I have been asked to make a table and bench out of local grown oak for a friend. The wood has been kiln dried and is rough sawn, but it will be planed and sanded smooth.

What is the best finish to use to keep the natural colour with low maintenance.

Or is best to leave it to mother nature, but there is the worry about splitting causing splinters in tender areas :roll: 

As a matter of interest I have been quoted £22 per cubic foot is this reasonable. :?: 

Les


----------



## Sgian Dubh (19 Jun 2006)

The price for the oak is about par for the course for native oak but it does depend a bit on the quality. Kiln dried wouldn't be my first choice for outdoor furniture as it will have been kilned to 10%MC here in the UK-- in the US their white oak would have been kilned down to as low as 6%MC. In its exterior location it will achieve a low point of about 15% and could easily go up to 22%MC in very damp conditions. I'd prefer air dried material in the first place as it would be no lower than 15%MC and, more likely 16 or 17%MC when you buy it.

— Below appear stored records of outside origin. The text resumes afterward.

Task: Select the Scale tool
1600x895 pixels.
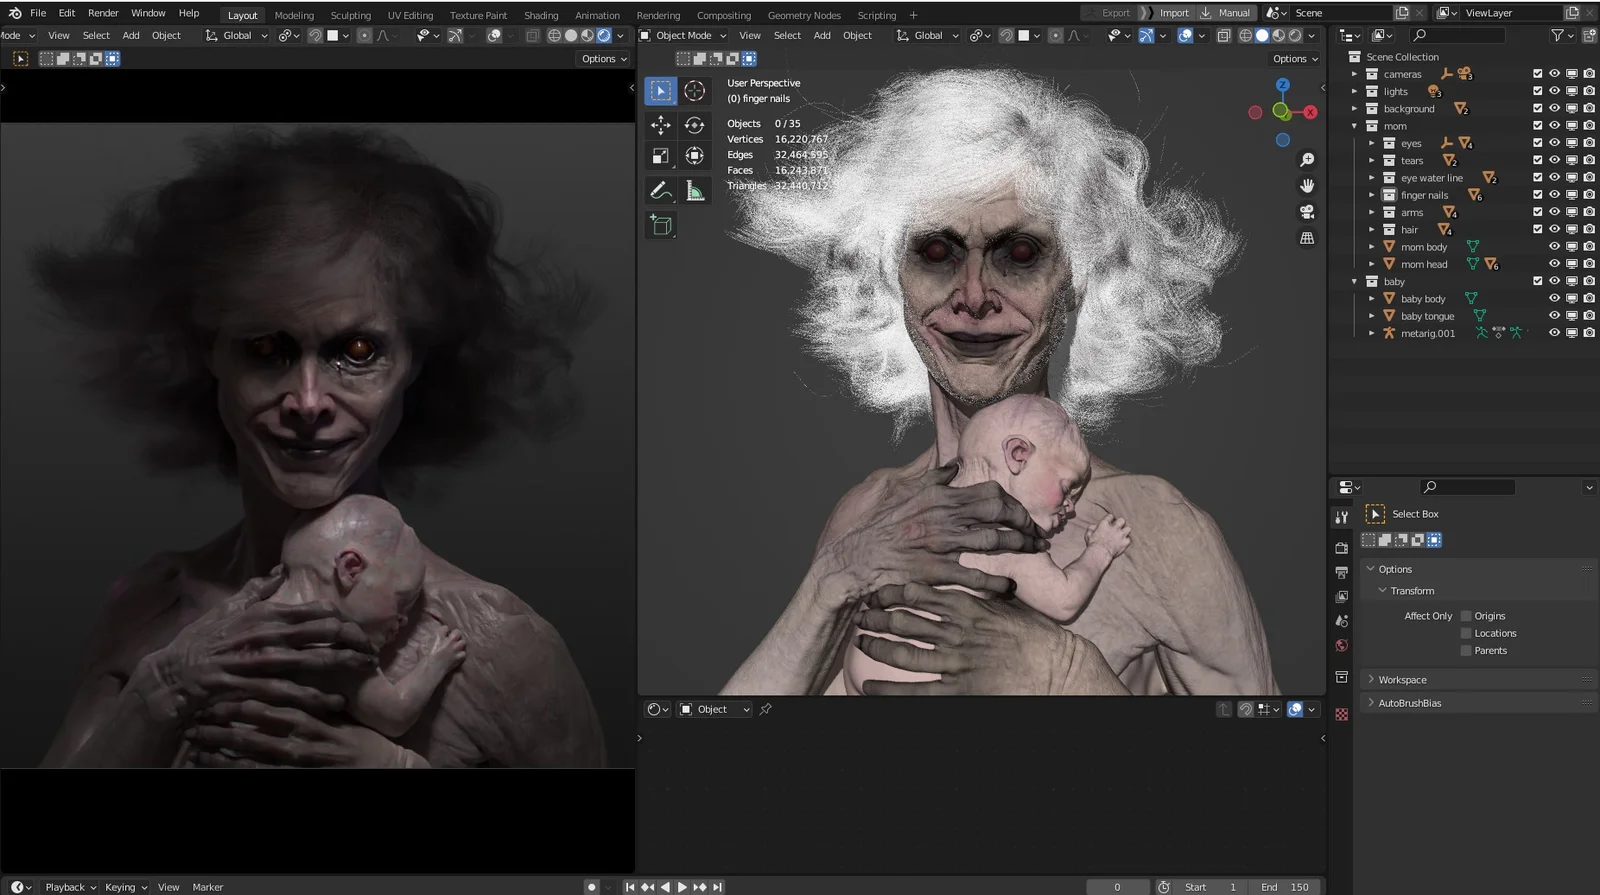Action: coord(660,156)
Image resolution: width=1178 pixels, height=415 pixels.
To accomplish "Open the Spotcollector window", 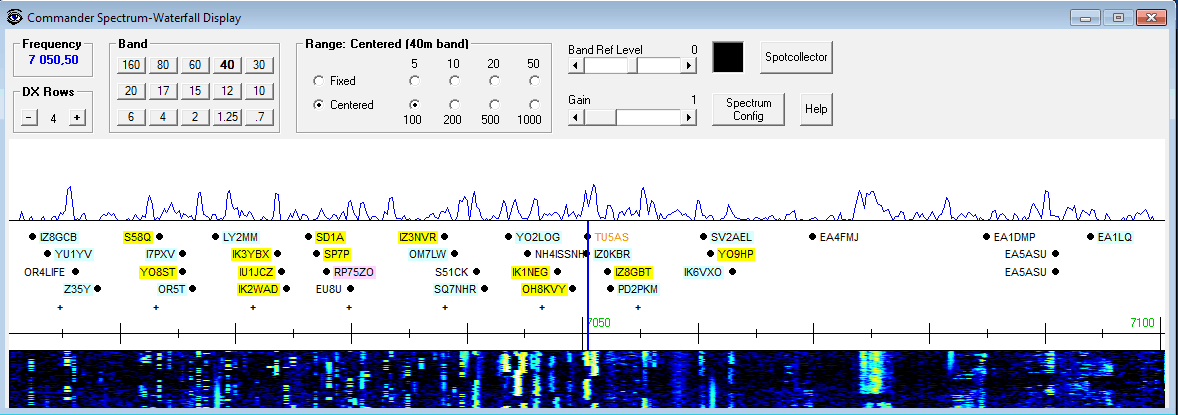I will tap(796, 57).
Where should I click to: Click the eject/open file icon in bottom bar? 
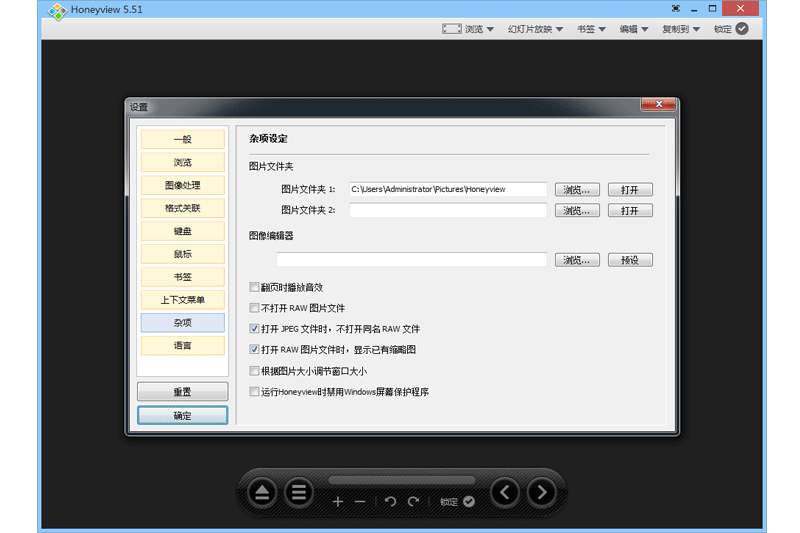262,492
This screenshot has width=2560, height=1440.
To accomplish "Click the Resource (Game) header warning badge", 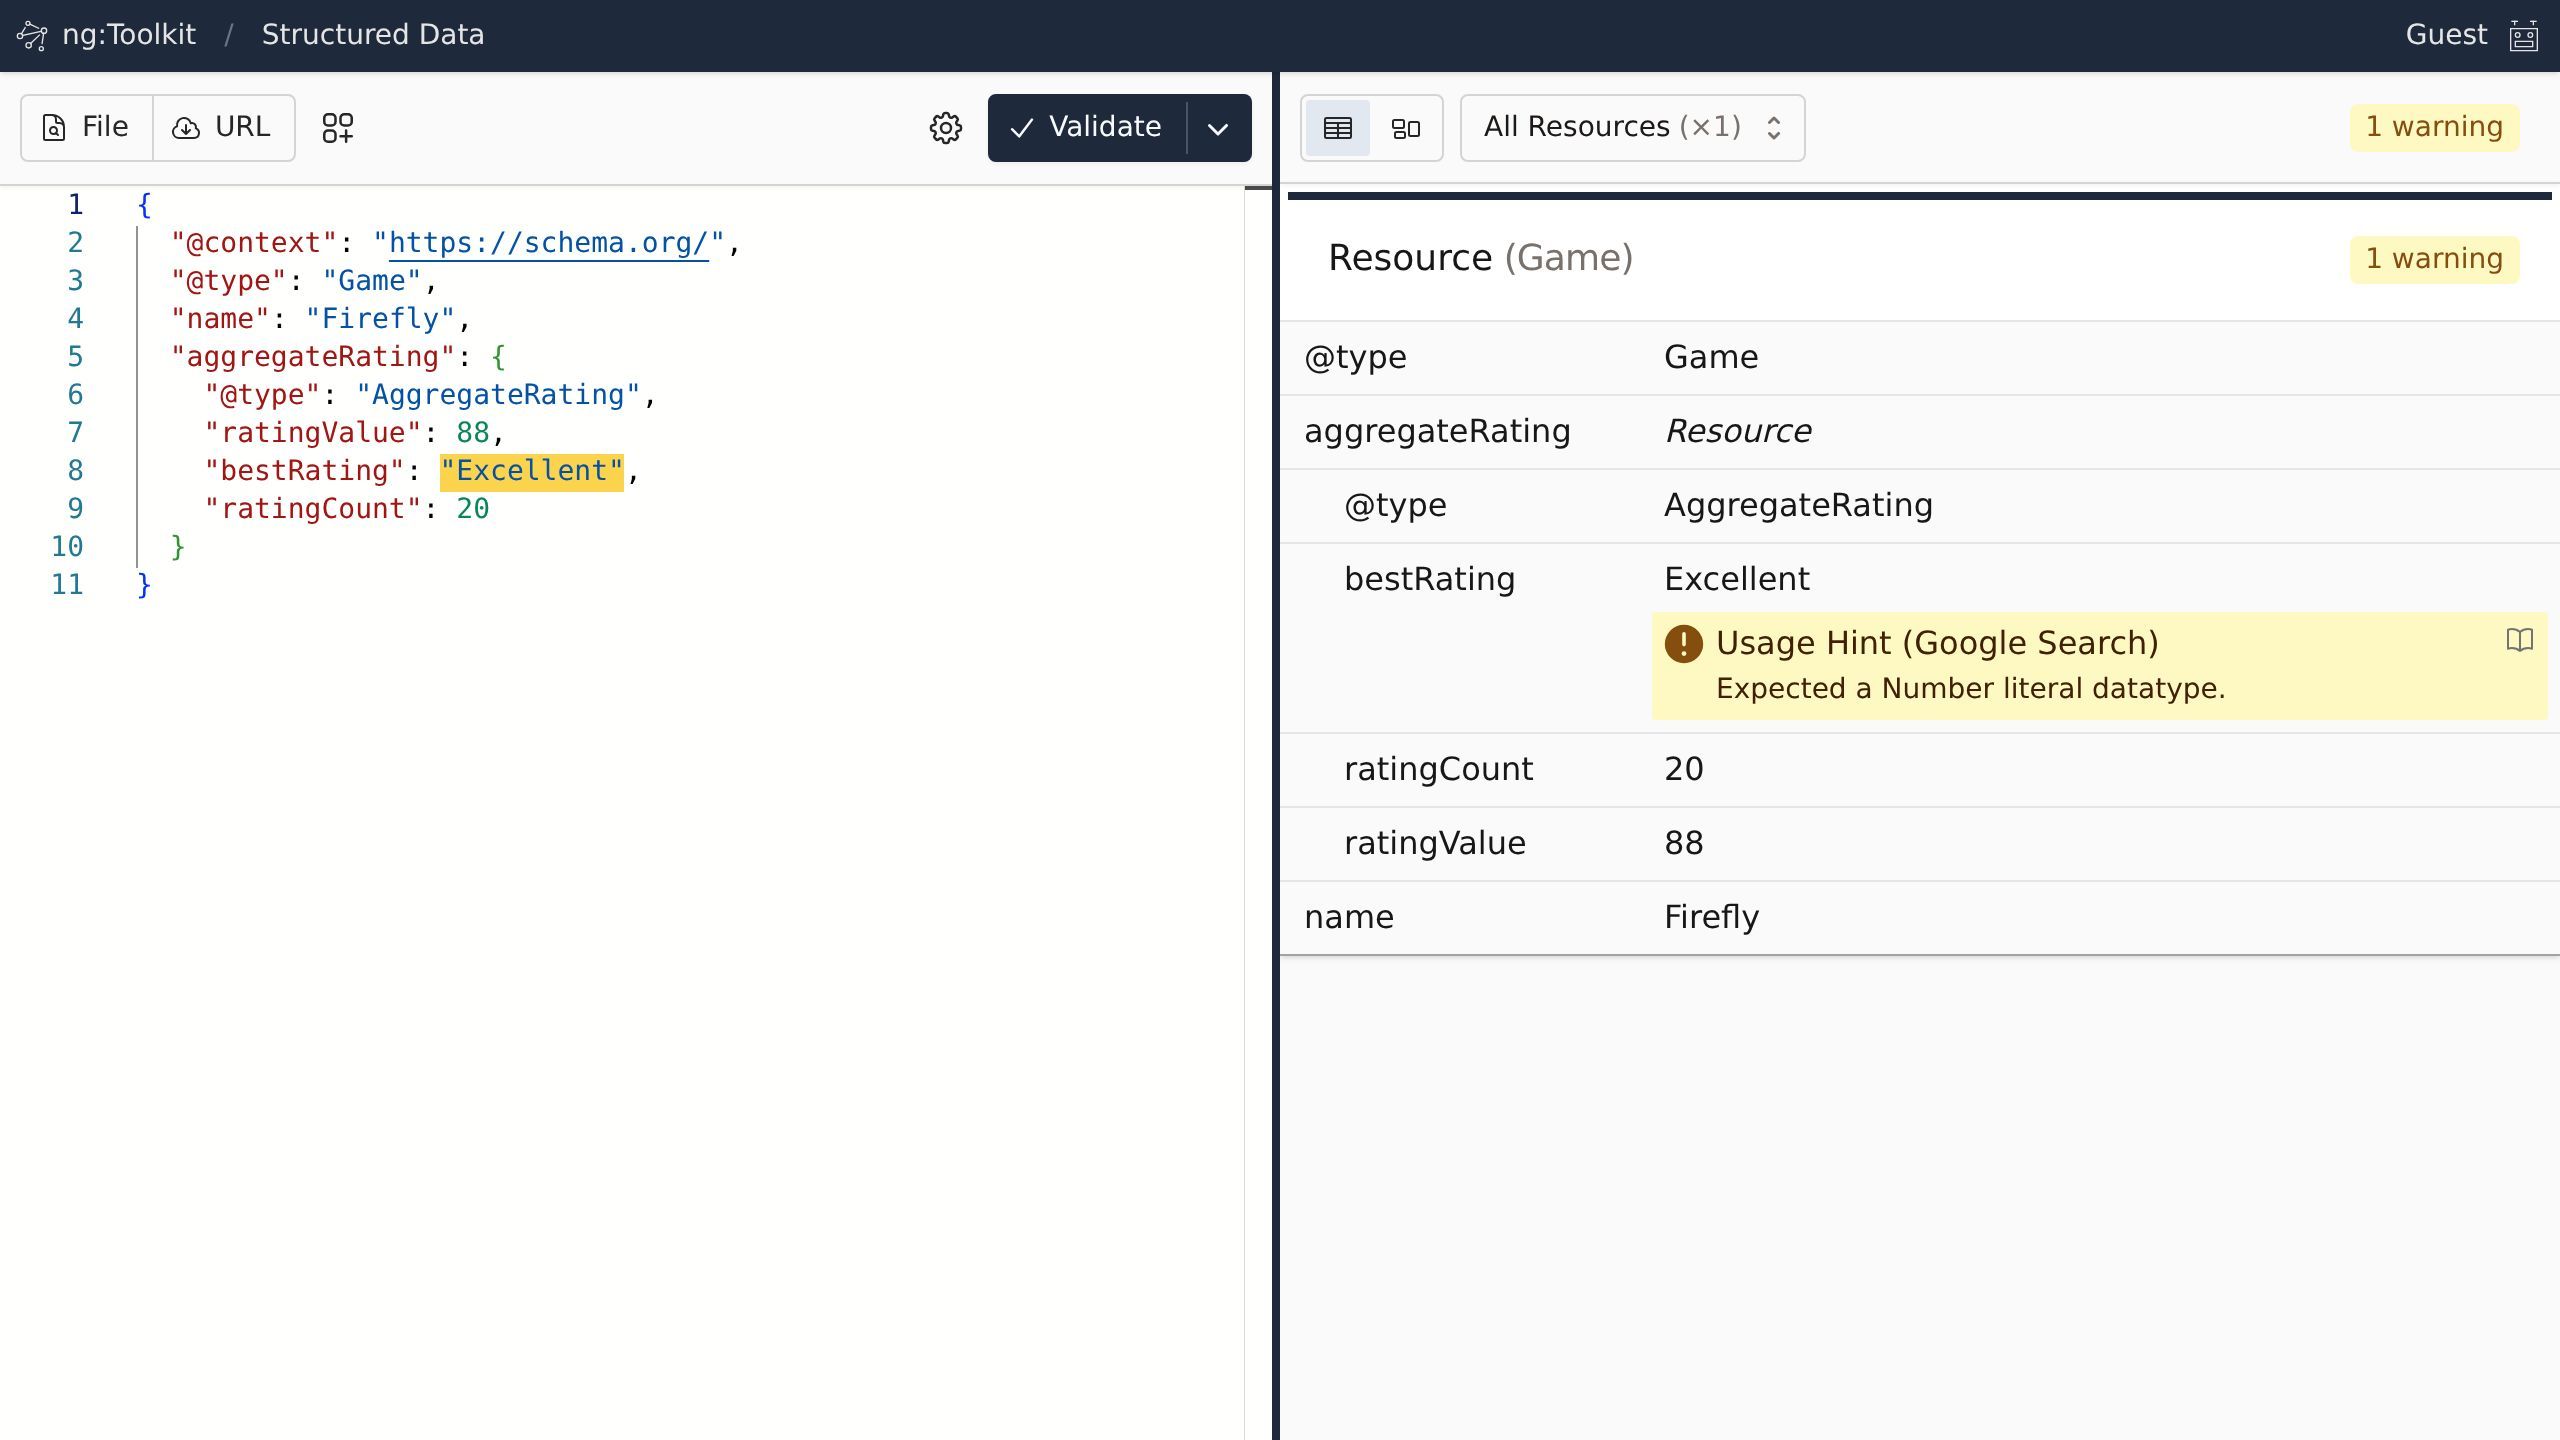I will click(2433, 259).
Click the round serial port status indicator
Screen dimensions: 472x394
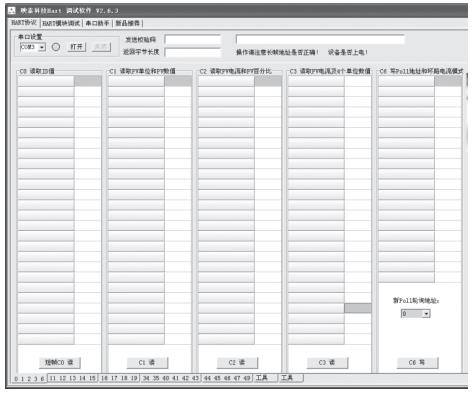(x=56, y=47)
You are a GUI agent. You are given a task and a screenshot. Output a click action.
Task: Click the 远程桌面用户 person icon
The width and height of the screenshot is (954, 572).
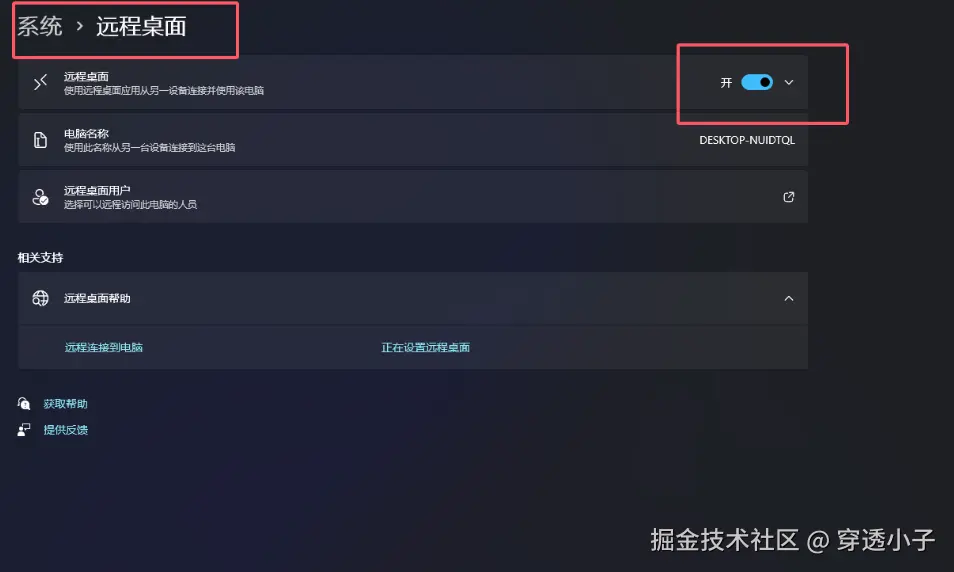coord(40,197)
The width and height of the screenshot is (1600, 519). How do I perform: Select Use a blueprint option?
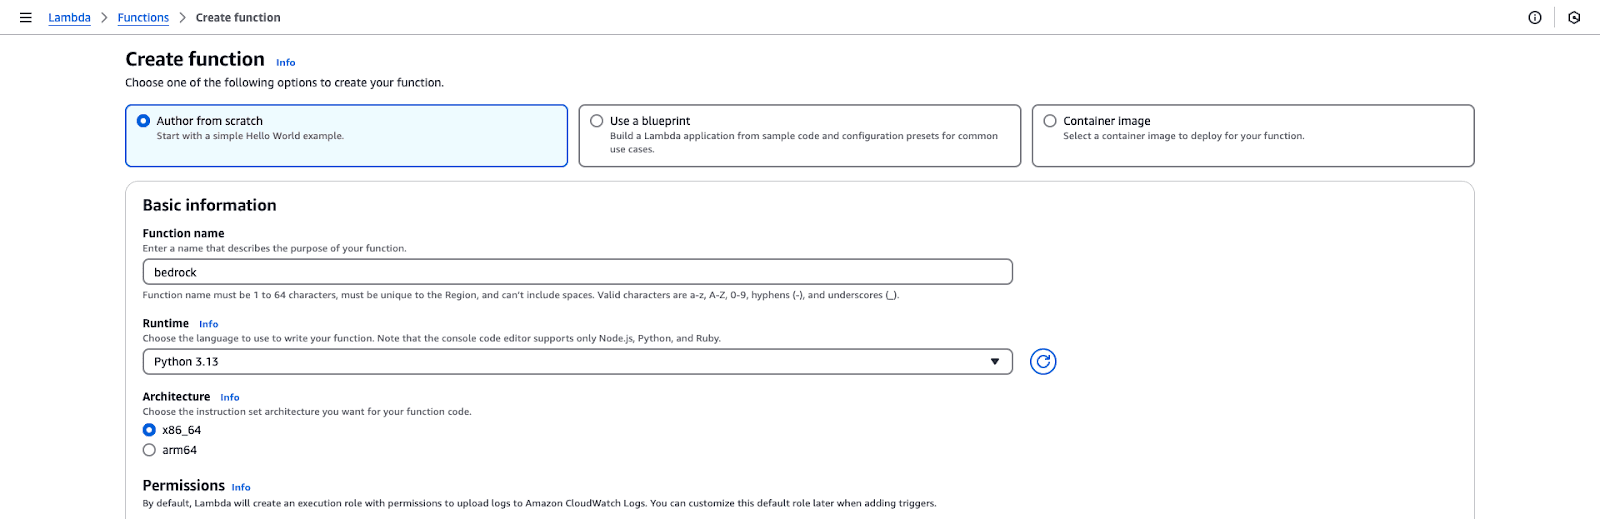[x=597, y=121]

The best finish for exterior locations always causes debate. Clear finishes deteriorate very quickly if they're not maintained on a regular basis. Yacht/spar varnishes are good but they must be sanded down and recoated every couple of years at the most. Oil finishes are easy to apply but don't offer much protection from anything.

Sikkens make products for exterior use such as decking and these contain light blocking pigments. They might be worth investigating but, again, they're not maintenance free. In truth the best protective film for exterior use is one that blocks out all light and excludes air, ie, paint, but paint needs maintenance too.

Frankly, I think the maintenance of exterior hardwood furniture is more of a pain in the pants than just leaving the stuff bare. I've never yet met an owner of outdoor furniture that is willing to keep up with a proper maintenance and repair routine-- the job typically gets put off until next year, and the year after by which time it's always too late. So, in my opinion, unfinished and maintenance free is as good an option as any other-- this lets the oak develop its own natural silvery grey patina, and bare oak is very durable. Slainte.


----------



## RogerS (13 Oct 2006)

Sgian Dubh":3l0m3sph said:


> this lets the oak develop its own natural silvery grey patina, and bare oak is very durable. Slainte.



How long does it take for untreated oak to develop this patina?


----------



## Sgian Dubh (13 Oct 2006)

Gosh Roger. You've revived a long dormant thread! About four months since I responded to the original question.

Between nine months and a year should see the beginning of the silvering effect. It should be well in place by two years. I find it very attractive, but it depends on what you like. It's certainly low maintenance.

However, if you live in a particularly polluted atmosphere (certain parts of industrial cities for example) the timber could turn black rather than silver. Slainte.


----------